Centerline on Glendale is tailored to a diverse population of residents, including single individuals, families with children, the elderly, disabled, veterans, formerly homeless, and households with special needs. The units in the development will be fully accessible for the physically disabled and sensory impaired through the utilization of Universal Design principles for accessibility for the residents of Glendale.

This project will provide affordable units for households earning between 0% and 80% of the countywide Area Median Income, equating to rents for the one-, two-, and three-bedroom units ranging from $497 per month for the most affordable one-bedroom to $1,837 per month for the most expensive three-bedroom unit.

"It's going to take a while to get our inventory where it needs to be, but the addition of nearly 400 new rentals in the heart of Glendale is an example of how we can address our affordable housing shortage one investment and one partnership at a time," Maricopa County Board of Supervisors Chairman Clint Hickman, District 4, stated.

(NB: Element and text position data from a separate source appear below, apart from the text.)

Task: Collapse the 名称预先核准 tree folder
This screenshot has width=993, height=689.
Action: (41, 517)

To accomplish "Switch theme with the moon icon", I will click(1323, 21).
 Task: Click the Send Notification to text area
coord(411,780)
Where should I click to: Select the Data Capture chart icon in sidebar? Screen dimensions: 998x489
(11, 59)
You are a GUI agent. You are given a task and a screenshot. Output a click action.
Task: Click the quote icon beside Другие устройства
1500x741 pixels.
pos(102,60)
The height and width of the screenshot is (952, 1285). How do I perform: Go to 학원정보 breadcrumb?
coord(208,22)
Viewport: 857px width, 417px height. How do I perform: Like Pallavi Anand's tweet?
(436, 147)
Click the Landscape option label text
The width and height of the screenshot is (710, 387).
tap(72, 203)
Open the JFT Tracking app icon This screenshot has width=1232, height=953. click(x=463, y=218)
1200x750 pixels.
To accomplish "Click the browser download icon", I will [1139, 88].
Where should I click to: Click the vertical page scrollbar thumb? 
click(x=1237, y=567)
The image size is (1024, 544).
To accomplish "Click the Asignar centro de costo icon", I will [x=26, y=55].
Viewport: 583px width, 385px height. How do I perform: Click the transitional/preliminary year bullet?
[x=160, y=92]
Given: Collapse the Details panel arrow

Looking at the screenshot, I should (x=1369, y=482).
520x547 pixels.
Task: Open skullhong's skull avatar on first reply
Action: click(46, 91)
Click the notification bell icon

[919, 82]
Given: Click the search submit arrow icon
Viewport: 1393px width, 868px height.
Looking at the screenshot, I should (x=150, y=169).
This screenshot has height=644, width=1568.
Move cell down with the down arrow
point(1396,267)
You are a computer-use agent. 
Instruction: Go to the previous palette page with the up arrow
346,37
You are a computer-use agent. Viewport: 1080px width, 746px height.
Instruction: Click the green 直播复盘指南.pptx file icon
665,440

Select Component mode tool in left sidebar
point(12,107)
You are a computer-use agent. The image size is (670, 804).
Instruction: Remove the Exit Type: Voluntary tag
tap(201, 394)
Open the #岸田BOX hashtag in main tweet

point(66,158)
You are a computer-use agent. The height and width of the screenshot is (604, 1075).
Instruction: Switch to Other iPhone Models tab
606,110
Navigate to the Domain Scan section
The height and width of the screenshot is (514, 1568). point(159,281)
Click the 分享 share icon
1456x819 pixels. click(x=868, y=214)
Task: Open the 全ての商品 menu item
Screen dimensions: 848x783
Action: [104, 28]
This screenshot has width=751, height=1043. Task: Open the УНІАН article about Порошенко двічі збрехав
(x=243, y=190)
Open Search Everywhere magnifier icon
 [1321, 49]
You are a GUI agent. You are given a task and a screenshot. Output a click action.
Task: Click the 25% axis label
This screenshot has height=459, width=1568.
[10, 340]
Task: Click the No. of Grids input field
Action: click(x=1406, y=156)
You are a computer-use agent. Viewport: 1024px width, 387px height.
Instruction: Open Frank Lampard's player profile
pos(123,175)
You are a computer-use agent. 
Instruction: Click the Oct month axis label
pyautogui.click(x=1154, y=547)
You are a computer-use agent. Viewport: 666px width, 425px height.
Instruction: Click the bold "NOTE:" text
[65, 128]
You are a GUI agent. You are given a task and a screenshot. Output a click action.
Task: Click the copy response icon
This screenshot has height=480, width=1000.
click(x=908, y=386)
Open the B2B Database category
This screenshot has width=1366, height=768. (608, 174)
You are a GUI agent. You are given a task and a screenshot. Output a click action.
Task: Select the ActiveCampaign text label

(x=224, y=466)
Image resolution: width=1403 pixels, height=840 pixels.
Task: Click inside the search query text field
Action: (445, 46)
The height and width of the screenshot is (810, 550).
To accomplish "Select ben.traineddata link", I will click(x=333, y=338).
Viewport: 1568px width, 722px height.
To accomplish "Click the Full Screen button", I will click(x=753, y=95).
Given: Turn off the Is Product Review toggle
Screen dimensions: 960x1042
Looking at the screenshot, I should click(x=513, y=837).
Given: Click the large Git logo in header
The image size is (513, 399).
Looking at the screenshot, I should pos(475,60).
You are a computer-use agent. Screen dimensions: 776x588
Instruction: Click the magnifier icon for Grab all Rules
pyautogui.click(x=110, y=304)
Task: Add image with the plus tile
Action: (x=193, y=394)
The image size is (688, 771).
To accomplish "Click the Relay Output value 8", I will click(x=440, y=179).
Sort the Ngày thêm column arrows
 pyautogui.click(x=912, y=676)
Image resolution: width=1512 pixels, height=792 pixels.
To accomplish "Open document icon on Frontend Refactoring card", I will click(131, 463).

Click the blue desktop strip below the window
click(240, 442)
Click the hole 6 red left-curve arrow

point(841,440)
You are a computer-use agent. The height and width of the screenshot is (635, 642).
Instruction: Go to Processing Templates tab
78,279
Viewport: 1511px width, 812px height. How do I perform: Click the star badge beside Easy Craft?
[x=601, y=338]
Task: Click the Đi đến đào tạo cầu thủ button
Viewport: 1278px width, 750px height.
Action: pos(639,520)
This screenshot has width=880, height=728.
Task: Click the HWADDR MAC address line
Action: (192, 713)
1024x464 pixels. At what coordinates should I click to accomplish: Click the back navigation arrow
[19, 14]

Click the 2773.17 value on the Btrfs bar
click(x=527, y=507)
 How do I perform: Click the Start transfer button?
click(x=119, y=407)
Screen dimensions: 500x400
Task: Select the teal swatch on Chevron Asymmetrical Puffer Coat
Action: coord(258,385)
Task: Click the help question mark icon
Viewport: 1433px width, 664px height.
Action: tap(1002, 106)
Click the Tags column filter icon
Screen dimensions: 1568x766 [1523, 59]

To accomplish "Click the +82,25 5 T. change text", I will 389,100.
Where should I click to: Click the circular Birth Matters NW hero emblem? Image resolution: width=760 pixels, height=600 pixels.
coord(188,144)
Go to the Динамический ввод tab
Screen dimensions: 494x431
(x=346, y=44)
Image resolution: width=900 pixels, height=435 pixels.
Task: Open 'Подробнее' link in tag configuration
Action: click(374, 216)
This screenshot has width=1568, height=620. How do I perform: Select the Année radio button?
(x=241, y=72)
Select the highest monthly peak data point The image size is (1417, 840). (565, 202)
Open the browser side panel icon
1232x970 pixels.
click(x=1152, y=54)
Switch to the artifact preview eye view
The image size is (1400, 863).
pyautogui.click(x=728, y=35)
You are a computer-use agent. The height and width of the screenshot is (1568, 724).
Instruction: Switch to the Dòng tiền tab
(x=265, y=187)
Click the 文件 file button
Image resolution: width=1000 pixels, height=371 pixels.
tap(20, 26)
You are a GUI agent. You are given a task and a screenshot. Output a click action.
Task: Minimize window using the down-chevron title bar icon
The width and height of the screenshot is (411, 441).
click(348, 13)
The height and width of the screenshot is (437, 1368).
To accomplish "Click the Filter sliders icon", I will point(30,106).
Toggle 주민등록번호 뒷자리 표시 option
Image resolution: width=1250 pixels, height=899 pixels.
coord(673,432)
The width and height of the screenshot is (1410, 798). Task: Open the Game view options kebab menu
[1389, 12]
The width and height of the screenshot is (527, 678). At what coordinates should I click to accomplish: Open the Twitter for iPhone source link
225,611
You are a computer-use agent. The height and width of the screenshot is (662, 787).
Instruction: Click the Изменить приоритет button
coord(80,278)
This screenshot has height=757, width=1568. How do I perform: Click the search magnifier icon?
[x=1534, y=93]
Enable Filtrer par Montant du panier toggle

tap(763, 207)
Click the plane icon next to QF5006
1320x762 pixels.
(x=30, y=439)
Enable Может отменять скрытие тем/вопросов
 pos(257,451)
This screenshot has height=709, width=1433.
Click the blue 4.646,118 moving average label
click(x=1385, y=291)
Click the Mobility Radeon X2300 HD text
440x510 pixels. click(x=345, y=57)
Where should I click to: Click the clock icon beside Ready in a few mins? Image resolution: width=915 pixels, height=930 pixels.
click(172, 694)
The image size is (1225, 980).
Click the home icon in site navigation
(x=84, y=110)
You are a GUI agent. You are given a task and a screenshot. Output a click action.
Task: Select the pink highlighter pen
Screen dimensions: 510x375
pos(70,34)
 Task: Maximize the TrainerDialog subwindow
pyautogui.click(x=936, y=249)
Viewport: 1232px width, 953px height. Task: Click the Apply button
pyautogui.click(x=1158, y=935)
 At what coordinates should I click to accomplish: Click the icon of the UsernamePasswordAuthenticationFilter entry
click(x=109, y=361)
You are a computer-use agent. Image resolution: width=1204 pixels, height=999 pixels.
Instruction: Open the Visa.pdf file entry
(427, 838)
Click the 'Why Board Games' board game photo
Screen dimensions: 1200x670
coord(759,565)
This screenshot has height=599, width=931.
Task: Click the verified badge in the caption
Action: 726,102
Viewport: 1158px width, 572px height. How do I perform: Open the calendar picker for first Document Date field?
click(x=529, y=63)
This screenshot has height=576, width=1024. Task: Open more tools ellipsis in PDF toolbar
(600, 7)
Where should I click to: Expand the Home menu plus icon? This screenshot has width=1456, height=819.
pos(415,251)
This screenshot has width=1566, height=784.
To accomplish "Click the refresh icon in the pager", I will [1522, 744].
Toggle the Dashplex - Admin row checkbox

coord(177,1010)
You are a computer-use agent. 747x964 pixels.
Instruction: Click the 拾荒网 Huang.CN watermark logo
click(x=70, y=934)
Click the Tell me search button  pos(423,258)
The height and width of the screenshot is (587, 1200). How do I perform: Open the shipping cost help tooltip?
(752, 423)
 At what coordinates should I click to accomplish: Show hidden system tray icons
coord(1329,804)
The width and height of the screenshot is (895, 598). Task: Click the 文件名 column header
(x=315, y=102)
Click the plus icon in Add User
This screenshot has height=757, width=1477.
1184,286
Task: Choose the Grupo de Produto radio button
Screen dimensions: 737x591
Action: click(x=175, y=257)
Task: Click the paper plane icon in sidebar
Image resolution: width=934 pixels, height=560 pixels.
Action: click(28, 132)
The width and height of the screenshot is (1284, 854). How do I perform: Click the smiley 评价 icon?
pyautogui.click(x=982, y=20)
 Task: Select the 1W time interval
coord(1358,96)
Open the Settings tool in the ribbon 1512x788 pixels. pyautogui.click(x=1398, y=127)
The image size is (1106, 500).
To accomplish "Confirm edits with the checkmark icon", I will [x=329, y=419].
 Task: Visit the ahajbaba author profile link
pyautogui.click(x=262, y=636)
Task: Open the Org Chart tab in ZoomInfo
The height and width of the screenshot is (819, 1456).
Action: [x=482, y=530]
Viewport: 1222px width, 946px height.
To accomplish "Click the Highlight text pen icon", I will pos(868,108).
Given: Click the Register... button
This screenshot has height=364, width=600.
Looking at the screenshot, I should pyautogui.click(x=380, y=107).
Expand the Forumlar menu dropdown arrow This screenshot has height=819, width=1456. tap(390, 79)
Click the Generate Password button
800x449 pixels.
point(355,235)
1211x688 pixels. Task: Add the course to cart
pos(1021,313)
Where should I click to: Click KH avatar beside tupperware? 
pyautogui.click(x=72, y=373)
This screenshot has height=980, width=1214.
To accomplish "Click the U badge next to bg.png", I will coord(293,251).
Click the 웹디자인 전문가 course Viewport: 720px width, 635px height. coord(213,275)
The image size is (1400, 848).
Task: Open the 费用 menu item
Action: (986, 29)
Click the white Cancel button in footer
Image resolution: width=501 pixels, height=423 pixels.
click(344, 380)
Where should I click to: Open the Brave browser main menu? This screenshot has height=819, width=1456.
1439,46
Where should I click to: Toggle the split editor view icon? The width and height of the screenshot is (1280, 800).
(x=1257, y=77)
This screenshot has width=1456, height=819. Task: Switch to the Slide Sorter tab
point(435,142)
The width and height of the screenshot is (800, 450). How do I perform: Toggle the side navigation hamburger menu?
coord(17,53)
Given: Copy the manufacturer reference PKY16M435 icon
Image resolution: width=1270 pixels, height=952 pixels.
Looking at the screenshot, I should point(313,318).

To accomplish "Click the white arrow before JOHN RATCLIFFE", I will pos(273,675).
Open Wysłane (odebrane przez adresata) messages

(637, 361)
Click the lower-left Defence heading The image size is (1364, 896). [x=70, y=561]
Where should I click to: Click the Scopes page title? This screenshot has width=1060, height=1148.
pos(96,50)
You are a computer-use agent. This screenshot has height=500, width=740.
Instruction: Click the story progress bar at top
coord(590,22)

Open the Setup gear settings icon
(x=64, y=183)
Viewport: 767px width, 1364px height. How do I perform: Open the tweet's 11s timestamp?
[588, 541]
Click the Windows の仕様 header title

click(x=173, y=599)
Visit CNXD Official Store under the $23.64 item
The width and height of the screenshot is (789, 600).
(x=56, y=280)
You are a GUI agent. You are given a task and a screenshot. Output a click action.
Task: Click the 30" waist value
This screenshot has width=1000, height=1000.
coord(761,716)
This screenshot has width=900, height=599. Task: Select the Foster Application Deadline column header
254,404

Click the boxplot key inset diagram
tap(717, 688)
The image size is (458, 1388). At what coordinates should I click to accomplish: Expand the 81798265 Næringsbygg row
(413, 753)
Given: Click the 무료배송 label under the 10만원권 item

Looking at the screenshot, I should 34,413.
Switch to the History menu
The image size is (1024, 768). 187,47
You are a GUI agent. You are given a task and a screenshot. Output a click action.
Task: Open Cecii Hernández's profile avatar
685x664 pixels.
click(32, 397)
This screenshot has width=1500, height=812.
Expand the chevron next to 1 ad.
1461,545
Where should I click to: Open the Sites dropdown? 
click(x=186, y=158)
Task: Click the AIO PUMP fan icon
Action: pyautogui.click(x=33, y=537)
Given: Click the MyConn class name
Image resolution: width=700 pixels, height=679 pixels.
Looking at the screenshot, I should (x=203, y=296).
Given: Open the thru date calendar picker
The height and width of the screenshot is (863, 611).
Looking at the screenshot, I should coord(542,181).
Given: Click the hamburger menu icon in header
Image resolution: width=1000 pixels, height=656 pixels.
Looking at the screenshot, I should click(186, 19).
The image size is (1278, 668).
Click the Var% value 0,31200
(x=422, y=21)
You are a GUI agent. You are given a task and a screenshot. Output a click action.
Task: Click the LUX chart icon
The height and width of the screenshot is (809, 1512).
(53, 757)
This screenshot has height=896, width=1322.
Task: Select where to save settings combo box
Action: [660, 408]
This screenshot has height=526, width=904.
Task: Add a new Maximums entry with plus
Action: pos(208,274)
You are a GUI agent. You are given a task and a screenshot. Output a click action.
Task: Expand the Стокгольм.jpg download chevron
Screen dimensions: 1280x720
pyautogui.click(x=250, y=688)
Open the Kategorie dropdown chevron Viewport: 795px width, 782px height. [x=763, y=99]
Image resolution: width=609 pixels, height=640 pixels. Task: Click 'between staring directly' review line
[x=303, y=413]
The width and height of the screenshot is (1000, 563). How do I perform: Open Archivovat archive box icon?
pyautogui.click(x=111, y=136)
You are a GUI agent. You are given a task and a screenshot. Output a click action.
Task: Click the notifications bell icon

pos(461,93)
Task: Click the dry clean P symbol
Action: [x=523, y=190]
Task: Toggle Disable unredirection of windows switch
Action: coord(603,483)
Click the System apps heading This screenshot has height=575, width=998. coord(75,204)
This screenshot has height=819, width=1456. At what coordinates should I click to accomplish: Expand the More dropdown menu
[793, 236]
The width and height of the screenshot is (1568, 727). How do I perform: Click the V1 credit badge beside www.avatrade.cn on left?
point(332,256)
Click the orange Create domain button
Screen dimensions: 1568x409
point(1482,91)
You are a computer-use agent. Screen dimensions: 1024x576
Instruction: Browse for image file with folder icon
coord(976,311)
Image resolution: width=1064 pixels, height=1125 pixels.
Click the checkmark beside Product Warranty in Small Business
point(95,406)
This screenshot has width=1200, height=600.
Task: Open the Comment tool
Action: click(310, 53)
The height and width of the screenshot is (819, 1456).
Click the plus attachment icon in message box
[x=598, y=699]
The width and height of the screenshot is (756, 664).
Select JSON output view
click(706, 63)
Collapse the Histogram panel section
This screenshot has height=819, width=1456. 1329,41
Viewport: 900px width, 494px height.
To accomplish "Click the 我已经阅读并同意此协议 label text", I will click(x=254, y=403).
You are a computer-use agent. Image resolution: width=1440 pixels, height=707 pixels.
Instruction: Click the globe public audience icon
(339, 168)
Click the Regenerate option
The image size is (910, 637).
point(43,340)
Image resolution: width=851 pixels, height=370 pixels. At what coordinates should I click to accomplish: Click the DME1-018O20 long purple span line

Future residents will have access to on-site wrap-around supportive services, a splash pad, a dog park, a business incubation space, a fitness and recreation center, a 13-acre walking path, and electric vehicle charging stations.

Centerline on Glendale is located near the southeast corner of 67th and Glendale avenues on a currently vacant 13-acre parcel of land that is within walking distance to Glendale High School and is adjacent to two major bus lines. The project will also be one block from the soon-to-be-constructed Mountain Park Health Clinic.

The development will also contain an on-site commercial kitchen operated by Local First Arizona to serve entrepreneurs running small food-based businesses in the West Valley.

“By providing safe and comfortable housing that is within reach for all, we are not only improving the lives of the people we serve but also strengthening a community as a whole,” Glendale Councilmember Jamie Aldama, of the Ocotillo District, stated.